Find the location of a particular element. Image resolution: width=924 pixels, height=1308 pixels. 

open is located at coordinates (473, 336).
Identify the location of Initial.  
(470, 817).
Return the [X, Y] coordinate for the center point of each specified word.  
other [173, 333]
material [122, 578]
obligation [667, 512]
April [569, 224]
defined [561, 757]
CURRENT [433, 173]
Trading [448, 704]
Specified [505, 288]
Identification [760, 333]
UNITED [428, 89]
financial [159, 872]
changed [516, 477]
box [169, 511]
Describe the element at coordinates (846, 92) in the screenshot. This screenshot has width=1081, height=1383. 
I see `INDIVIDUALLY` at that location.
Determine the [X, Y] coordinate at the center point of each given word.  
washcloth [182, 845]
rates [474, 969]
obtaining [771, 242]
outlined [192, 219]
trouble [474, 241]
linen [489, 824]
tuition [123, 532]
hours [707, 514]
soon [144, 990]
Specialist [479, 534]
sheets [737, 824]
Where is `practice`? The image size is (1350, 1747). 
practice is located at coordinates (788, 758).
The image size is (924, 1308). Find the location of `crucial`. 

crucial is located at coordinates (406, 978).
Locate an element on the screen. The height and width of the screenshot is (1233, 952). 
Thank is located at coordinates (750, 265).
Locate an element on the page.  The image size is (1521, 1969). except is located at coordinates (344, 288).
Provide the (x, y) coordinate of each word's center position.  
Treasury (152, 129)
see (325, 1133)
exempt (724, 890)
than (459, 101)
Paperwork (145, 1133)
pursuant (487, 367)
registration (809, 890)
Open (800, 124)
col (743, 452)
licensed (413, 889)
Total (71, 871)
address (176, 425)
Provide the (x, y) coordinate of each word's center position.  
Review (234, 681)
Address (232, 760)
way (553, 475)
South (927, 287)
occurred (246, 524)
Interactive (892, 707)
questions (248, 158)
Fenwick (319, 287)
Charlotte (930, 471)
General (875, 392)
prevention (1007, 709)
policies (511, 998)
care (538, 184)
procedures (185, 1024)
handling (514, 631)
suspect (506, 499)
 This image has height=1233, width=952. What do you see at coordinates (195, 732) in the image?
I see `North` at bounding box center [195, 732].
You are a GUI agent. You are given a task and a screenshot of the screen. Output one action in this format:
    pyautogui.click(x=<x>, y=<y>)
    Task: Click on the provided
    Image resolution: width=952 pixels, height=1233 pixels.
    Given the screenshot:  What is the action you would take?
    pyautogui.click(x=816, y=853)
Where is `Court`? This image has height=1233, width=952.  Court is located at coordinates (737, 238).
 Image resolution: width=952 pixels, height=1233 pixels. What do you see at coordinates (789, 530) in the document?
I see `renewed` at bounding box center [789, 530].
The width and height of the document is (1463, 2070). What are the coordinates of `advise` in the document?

__What the exercise asks__:
Set out everything in the records from the line containing "rates [474, 969]" down to the line containing "practice is located", both included, as a numbered list, leaving out any blank lines.

__Answer for the task__:
1. rates [474, 969]
2. obtaining [771, 242]
3. outlined [192, 219]
4. trouble [474, 241]
5. linen [489, 824]
6. tuition [123, 532]
7. hours [707, 514]
8. soon [144, 990]
9. Specialist [479, 534]
10. sheets [737, 824]
11. Where is `practice`? The image size is (1350, 1747). 
12. practice is located at coordinates (788, 758).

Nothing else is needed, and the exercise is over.